SET PROBLEM A — Rewrite the entries from the line containing "Click the Zoeken in Instellingen search field" down to the line containing "click(929, 94)", changing "header" to "heading" and leaving everything else the same.

SOURCE DOCUMENT —
-*-
8:30-9:30 Cognitive Human Factors and Sources of Bias
Presenter: Mara Merlino, PhD
This presentation will discuss and demonstrate various sources of bias which have the potential to influence the outcome of forensic document examinations. Factors such as neurological functions, attention, perception, automatic and effortful cognitive processes, context effects, and social influences on the interpretation of stimuli will be addressed.

9:30-10:15 Case Scenarios – What Factors Show Cognitive Bias?
M. Patricia Fisher, M.J., D-BFDE
President, Fisher Forensic Document Laboratory, Inc.

The scenarios will allow attendees to discuss domain relevant contextual information v. domain irrelevant context information that the document examiner needs to be aware of to reduce cognitive bias starting with the first contact with the prospective client.

10:15-10:30 BREAK

10:30-11:30 Mitigating Cognitive Bias in Casework: Continuing Conversations about Challenges for Government Practitioners and Private Practitioners
Presenter: Mara Merlino, PhD
This presentation will describe and discuss current issues under consideration in the effort to reduce error and improve training, education, and practice in both private practice and government labs. This discussion will include efforts to improve and standardize document examiner training, to develop standardized language and formats for expert reports, and conducting research to establish the validity and reliability of the methods and results of FDE examinations. Evidence-based education, the development of trainee learning outcomes, and evaluation of learning based on objective and measurable assessments and measurable benchmarks for success will be discussed.
-*-
MATERIAL FOR THIS TASK —
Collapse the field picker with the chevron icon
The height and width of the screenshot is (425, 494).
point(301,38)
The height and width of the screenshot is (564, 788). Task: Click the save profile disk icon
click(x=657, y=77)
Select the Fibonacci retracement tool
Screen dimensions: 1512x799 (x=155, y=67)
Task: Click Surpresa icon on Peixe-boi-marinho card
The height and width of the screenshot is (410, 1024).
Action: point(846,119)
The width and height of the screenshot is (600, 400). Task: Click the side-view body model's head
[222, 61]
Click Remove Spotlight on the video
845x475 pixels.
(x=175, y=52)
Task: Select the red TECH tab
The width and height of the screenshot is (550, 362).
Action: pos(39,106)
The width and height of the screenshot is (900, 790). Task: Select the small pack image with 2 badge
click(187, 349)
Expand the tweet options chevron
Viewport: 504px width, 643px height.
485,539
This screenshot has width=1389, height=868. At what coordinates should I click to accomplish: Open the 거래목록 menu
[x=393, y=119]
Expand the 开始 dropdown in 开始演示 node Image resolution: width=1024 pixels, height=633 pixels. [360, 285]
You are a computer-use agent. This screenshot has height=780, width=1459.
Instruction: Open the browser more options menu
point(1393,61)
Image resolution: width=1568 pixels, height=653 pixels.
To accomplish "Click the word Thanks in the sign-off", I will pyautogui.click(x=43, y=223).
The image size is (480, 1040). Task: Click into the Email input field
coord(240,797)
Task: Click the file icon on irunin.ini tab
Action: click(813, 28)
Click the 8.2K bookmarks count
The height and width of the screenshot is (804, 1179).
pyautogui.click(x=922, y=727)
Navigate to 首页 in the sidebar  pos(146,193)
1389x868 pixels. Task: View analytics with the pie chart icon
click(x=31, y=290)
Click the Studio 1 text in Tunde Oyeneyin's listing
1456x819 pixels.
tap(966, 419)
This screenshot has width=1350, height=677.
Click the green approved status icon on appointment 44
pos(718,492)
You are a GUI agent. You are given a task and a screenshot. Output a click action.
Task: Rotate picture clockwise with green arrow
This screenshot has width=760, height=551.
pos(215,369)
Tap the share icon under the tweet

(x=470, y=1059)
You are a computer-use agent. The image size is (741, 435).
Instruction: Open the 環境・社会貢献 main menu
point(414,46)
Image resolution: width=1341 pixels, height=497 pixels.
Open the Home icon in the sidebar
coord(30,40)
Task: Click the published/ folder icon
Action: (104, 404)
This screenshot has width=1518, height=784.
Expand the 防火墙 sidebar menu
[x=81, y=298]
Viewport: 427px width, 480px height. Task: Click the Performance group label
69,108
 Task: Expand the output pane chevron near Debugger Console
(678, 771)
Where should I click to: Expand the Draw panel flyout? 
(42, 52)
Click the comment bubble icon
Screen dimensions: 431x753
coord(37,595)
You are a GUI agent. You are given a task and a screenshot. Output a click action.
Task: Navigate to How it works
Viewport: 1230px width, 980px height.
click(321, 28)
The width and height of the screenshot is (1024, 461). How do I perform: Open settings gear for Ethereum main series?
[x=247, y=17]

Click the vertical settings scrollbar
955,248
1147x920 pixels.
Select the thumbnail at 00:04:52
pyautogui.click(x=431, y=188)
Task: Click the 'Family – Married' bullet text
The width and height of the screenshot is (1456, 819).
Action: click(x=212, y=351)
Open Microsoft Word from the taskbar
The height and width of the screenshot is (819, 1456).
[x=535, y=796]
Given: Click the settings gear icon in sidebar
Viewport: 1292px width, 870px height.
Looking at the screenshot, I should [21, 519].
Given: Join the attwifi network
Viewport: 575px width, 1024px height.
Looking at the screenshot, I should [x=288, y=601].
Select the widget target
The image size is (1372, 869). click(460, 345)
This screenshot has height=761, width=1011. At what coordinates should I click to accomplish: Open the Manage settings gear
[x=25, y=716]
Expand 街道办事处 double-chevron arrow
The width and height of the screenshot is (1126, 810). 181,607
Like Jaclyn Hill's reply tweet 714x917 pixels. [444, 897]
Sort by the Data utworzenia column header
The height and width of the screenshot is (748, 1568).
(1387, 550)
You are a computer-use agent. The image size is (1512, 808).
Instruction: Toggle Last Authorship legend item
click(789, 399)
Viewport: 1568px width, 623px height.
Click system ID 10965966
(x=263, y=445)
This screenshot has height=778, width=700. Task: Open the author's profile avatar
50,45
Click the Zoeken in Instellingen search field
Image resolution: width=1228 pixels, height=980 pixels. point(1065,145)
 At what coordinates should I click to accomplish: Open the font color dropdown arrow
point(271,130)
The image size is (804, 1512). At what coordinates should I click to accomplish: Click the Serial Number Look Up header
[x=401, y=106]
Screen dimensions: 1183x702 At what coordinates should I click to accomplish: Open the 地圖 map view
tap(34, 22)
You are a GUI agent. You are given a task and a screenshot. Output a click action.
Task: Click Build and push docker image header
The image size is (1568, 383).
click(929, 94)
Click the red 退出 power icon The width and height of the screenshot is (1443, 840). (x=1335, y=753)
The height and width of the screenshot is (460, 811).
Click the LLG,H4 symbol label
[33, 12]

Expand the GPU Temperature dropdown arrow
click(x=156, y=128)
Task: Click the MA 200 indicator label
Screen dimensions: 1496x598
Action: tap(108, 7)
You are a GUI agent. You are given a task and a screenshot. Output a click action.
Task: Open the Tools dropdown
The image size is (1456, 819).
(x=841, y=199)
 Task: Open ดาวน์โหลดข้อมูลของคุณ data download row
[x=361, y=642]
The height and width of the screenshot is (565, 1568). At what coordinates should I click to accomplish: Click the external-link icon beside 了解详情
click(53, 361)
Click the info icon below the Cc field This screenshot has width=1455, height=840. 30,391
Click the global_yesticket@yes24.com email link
-*-
SET PROBLEM B — In the session schedule, who is listed as President of Fisher Forensic Document Laboratory, Inc.?

ANSWER A —
Click the Zoeken in Instellingen search field
Image resolution: width=1228 pixels, height=980 pixels. point(1065,145)
 At what coordinates should I click to accomplish: Open the font color dropdown arrow
point(271,130)
The image size is (804, 1512). At what coordinates should I click to accomplish: Click the Serial Number Look Up heading
[x=401, y=106]
Screen dimensions: 1183x702 At what coordinates should I click to accomplish: Open the 地圖 map view
tap(34, 22)
You are a GUI agent. You are given a task and a screenshot. Output a click action.
Task: Click Build and push docker image heading
The image size is (1568, 383).
click(929, 94)

ANSWER B — M. Patricia Fisher, M.J., D-BFDE